Rz. 445

Das vom BAG (vgl. BAG v. 7.2.2019 – 6 AZR 75/18, juris) neu entwickelte und mit BAG-Urteil (v. 24.2.2022 – 6 AZR 333/21, juris) bestätigte Gebot fairen Verhandelns schützt – unterhalb der Schwelle der von §§ 105, 119 ff. BGB erfassten Willensmängel – die Entscheidungsfreiheit bei Vertragsverhandlungen. Es geht um das Gebot eines Mindestmaßes an Fairness im Vorfeld des Vertragsschlusses für den Aufhebungsvertrag. Der Inhalt der Rücksichtnahmepflichten kann nicht in einem abschließenden Katalog benannt werden, sondern letztlich ist die konkrete Situation im jeweiligen Einzelfall am Maßstab des § 241 Abs. 2 BGB zu bewerten und von einer bloßen Vertragstreue abzugrenzen.

 

Rz. 446

 

Hinweis

Das BAG nennt folgende Beispiele/Konstellationen:

Eine Verhandlungssituation ist erst dann als unfair zu bewerten, wenn eine psychische Drucksituation geschaffen oder ausgenutzt wird, die eine freie und überlegte Entscheidung des Vertragspartners erheblich erschwert oder sogar unmöglich macht. Dies kann durch die Schaffung besonders unangenehmer Rahmenbedingungen, die erheblich ablenken oder sogar den Fluchtinstinkt wecken, geschehen.
Denkbar ist auch die Ausnutzung einer objektiv erkennbaren körperlichen oder psychischen Schwäche oder unzureichender Sprachkenntnisse (vgl. zustimmend LAG Mecklenburg-Vorpommern v. 19.5.2020 – 5 Sa 173/19; kritisch Fischinger, NZA 2020, 516 f.).
Die Nutzung eines Überraschungsmoments kann ebenfalls die Entscheidungsfreiheit des Vertragspartners beeinträchtigen (Überrumpelung).

(vgl. BAG v. 7.2.2019 – 6 AZR 75/18, juris Rn 34)

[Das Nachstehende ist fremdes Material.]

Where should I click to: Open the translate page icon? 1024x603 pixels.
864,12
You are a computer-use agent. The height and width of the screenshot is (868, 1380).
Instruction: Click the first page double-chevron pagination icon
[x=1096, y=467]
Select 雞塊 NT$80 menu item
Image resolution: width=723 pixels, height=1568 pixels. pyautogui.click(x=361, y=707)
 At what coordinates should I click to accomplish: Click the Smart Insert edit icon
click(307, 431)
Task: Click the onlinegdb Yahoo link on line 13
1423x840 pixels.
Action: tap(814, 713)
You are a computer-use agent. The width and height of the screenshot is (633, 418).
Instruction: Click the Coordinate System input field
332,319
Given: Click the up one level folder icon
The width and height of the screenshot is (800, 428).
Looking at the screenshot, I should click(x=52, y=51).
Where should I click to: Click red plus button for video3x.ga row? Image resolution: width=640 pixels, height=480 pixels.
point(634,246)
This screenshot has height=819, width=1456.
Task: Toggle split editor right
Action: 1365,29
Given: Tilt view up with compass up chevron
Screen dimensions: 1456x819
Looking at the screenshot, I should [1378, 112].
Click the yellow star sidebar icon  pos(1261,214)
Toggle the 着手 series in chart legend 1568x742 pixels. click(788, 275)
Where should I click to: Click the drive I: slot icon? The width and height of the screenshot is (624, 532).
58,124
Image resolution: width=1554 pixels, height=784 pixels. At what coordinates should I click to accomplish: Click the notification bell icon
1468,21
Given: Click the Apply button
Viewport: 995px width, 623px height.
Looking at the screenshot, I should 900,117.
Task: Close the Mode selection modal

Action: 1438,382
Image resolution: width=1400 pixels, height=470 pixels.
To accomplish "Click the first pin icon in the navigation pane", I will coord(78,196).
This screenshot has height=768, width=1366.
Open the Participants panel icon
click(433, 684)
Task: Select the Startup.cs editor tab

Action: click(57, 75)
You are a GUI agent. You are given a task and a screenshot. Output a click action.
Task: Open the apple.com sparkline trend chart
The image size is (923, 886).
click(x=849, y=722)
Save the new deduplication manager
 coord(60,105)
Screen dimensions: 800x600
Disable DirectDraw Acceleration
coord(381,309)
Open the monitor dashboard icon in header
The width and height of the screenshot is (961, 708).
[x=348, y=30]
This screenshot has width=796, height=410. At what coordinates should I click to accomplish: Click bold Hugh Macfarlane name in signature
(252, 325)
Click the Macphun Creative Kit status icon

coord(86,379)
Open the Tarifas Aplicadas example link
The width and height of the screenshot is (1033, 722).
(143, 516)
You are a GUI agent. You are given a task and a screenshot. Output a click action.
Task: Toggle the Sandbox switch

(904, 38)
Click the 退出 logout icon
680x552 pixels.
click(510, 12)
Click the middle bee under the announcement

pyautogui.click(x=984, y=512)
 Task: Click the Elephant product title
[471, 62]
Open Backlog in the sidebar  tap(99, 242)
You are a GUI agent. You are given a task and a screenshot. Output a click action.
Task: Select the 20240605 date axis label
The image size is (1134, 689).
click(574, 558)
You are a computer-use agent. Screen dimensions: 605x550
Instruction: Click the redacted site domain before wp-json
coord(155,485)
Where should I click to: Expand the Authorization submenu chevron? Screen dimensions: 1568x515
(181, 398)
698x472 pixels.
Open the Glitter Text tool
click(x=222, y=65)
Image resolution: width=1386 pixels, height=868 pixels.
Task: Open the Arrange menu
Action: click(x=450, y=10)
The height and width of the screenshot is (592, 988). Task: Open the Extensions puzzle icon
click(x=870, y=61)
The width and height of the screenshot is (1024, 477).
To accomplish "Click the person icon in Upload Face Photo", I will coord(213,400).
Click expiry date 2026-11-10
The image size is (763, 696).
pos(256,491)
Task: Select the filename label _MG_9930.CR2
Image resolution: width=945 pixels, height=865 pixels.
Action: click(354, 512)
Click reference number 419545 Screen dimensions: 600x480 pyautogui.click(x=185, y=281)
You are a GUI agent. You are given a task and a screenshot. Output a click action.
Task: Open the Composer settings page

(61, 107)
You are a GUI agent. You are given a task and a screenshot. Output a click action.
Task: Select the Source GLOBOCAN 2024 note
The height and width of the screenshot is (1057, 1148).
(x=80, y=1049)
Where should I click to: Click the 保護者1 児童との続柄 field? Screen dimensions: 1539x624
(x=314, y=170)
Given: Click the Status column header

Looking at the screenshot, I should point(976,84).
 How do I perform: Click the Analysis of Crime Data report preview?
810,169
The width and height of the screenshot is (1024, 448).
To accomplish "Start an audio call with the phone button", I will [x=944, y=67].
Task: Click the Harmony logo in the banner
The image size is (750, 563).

Ob ein Verstoß gegen das Gebot fairen Verhandelns gegeben ist, ist anhand der Gesamtumstände der konkreten Verhandlungssituation im jeweiligen Einzelfall zu entscheiden. Allein der Umstand, dass der Arbeitgeber den Abschluss eines Aufhebungsvertrags von der sofortigen Annahme seines Angebots abhängig macht, stellt für sich genommen keine Pflichtverletzung gem. § 311 Abs. 2 Nr. 1 i.V.m. § 241 Abs. 2 BGB dar, auch wenn dies dazu führt, dass dem Arbeitnehmer weder eine Bedenkzeit verbleibt noch der Arbeitnehmer erbetenen Rechtsrat einholen kann (vgl. BAG v. 24.2.2022 – 6 AZR 333/21, juris). In dem Entscheidungsfall des BAG fehlte es an der Widerrechtlichkeit der behaupteten Drohung. Damit lag kein Verstoß gegen das Gebot fairen Verhandelns vor (vgl. BAG v. 24.2.2022 – 6 AZR 333/21, juris).